2011 was a year of change for the CTI. It was the first year in which the CTI operated as an independent executive commission with its own secretariat and wide-ranging decision-making competencies. Furthermore the strong value of the Swiss franc and the subsequent package of countermeasures introduced between October and December also had a significant impact.
In terms of R&D project promotion (regular funding and special measures combined) the CTI assessed a total of 1110 projects, over 300 applications more than in the previous year. Experts from science and industry approved 556 projects (incl. CTI voucher), 246 of which fell under the special measures. In 2011 these R&D projects received a total of CHF 208 million in grant funding.
Of the applications approved over 70 per cent originated from SMEs, 5 out of 10 companies were conducting a project through the CTI for the first time. Most projects receiving funding were in the field of Engineering Sciences (174), followed by Life Sciences (147) and Enabling Sciences (133). 102 applications were approved in the field of micro and nanotechnology.
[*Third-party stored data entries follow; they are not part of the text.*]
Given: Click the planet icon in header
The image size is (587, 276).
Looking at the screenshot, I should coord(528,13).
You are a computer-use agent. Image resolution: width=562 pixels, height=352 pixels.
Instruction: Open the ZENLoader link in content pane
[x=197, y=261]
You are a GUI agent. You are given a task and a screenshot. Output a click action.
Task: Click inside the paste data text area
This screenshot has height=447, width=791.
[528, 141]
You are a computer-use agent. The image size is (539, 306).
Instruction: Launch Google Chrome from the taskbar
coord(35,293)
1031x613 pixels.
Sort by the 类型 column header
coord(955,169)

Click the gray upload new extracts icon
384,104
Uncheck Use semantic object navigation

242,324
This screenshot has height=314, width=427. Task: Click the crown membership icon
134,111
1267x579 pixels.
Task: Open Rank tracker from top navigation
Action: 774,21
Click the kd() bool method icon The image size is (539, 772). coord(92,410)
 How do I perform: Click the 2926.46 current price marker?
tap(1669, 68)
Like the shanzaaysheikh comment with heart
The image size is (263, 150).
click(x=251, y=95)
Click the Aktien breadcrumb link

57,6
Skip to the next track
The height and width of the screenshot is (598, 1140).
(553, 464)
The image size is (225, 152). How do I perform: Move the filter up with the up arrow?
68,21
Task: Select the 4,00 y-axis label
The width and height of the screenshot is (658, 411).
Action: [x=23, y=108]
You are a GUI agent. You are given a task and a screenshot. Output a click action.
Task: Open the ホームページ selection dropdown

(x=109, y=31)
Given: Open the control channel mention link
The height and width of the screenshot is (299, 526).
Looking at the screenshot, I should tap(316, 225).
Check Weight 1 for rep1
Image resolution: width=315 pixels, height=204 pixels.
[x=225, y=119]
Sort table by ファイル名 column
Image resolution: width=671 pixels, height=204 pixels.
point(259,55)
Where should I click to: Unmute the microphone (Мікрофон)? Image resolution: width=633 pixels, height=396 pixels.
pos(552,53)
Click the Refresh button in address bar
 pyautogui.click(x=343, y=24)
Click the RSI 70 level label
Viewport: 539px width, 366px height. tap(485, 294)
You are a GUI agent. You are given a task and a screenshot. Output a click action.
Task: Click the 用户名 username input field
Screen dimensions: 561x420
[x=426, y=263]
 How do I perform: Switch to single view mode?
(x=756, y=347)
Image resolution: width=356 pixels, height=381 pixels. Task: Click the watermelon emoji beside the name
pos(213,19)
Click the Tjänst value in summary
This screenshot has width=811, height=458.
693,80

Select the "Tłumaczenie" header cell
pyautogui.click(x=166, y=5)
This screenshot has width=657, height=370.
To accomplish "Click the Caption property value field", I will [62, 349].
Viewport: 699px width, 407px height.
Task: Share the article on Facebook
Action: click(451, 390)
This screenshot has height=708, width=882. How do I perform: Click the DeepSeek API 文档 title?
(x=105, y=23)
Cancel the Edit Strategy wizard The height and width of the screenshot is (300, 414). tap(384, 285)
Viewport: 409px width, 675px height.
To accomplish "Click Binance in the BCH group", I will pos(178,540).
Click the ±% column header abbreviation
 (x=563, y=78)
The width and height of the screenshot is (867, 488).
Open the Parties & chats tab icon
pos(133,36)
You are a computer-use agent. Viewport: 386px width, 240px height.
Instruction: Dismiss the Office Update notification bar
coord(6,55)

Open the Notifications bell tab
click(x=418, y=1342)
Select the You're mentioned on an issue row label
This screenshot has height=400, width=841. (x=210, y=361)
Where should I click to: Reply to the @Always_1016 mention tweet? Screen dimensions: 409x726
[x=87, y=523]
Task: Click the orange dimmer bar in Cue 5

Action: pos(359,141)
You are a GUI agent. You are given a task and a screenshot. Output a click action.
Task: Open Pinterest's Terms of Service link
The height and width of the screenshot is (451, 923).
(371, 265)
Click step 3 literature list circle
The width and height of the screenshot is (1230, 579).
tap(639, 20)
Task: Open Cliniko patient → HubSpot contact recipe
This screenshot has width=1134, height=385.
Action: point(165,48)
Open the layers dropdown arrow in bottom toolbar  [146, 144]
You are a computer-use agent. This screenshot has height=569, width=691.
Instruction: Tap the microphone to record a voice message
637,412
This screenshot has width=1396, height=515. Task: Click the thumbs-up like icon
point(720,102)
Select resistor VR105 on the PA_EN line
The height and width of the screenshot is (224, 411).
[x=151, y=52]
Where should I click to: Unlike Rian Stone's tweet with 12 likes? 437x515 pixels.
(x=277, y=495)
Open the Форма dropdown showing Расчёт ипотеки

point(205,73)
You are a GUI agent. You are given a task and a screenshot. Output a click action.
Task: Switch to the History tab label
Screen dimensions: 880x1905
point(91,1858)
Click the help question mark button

In 2011 26 young businesses were awarded the CTI’s highly regarded ‘Start-up Label’. Since 1996 ‘Start-up Label’ firms have created a total of 3700 jobs, 200 in the reporting year alone. Businesses with the CTI Start-up Label have a high success rate of 86 per cent.
KTT, or knowledge and technology transfer between industry and research, is a key element in innovation promotion. The CTI is in the process of reorganising this area and in 2011 laid the foundations with its new KTT strategy.